Since clinching Rio team qualification at Perl CDI in Germany last September, Japan has been investing heavily in its equine armoury ahead of the FEI 15 January deadline for change of ownership.
Clearwater, who helped Denmark win team bronze at the 2008 Hong Kong Olympics, returned to competition for the first time since the London 2012 Olympics last month. He scored 69% and 71% at Roosendaal Indoor CDI in Holland with Lottie.
“He is very special — I said goodbye to him with tears in my eyes,” Anne told H&H.
“When Lottie first rode him 18 months ago she found him too big and powerful, but the more she trained and became stronger, the better he went for her. He has taught her so much.
“Akihiro rode him very well and the nice thing for me is that I know the Shimoda family well as I also sold them my Barcelona Olympic horse, Chevalier, 20 years ago.”
Joining Clearwater in the Japanese camp is Dutch rider Imke Schellekens-Bartels’ number one horse, Toots, who has been sold to Akane Kuroki.
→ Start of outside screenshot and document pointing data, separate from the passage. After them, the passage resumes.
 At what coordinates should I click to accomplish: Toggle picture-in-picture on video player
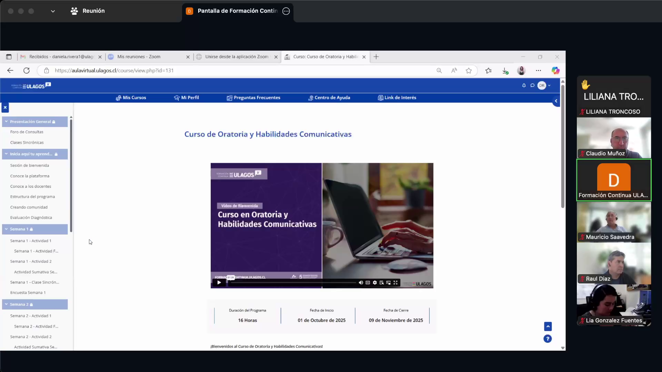point(389,283)
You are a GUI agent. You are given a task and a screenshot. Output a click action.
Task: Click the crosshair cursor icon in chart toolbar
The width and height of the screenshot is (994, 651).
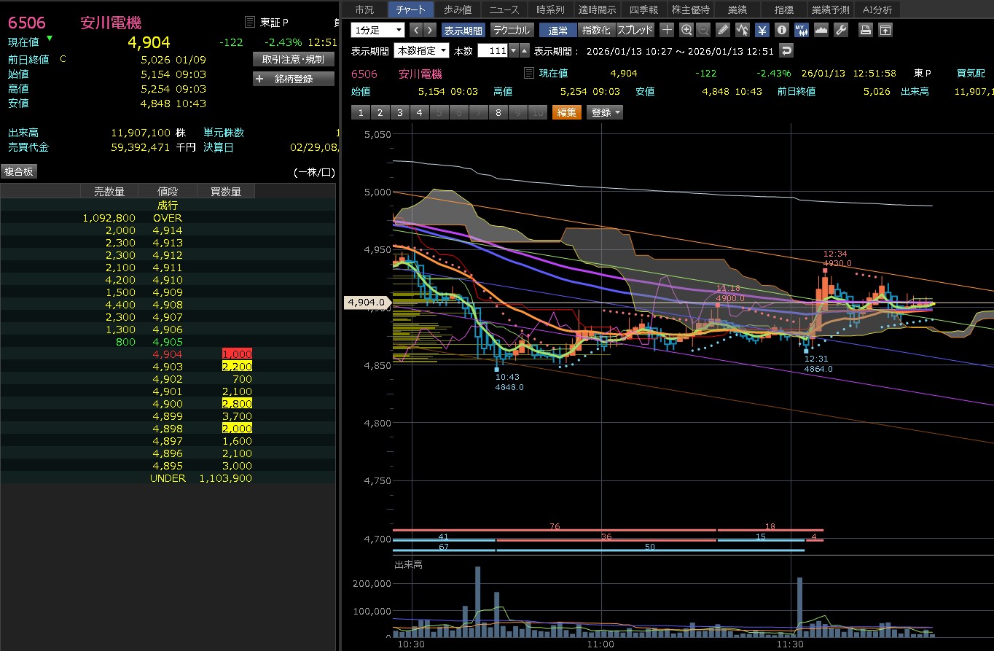point(667,30)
The 37-year-old will campaign the gelding alongside his other grand prix horse, Don Luka.
Imke, who announced in November that she is pregnant with her first child, will continue to train the pair at Academy Bartels in Holland, where Kuroki is based.
A spokesman for the family told Eurodressage: “Partly because of Imke’s pregnancy, a qualification for Rio was less realistic this year. Imke has decided to sell [Toots] in good agreement with the owners, so that he still has a chance to qualify for Rio [for Japan].”
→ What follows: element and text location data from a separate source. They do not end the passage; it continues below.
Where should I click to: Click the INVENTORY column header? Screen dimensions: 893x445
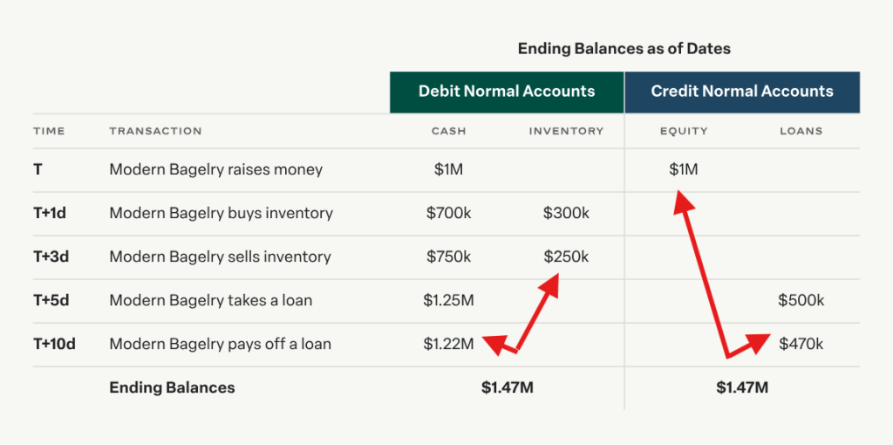point(566,131)
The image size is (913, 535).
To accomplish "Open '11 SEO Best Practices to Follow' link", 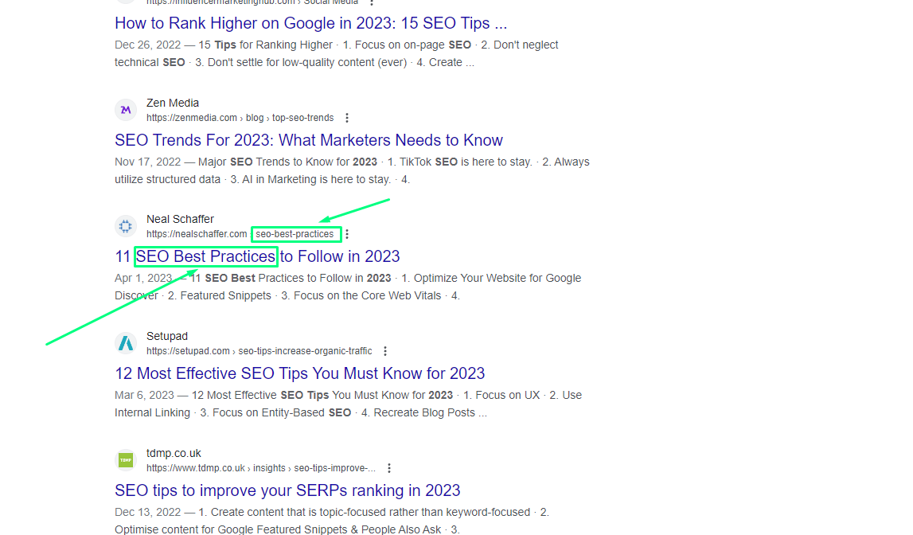I will 257,256.
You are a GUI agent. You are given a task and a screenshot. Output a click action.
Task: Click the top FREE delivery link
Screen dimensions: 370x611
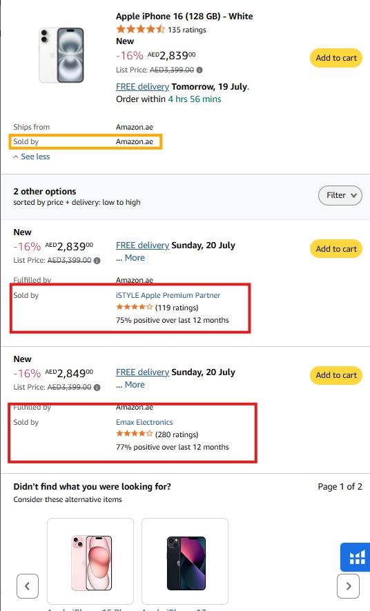[142, 86]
Another schoolmaster to change hands is German rider Christoph Koschel’s grand prix ride, Tiesto. The gelding has been leased to the reigning Japanese national grand prix champion, Kiichi Harada, who switched from eventing to dressage in 2014.
Japan did not field a dressage team in London 2012, but individual rider Hiroshi Hoketsu made headlines when, at the age of 71, he was Games’ oldest competitor. In addition to its Rio dressage ticket, the nation – which has Tokyo 2020 in its sights – has also secured team qualification for showjumping.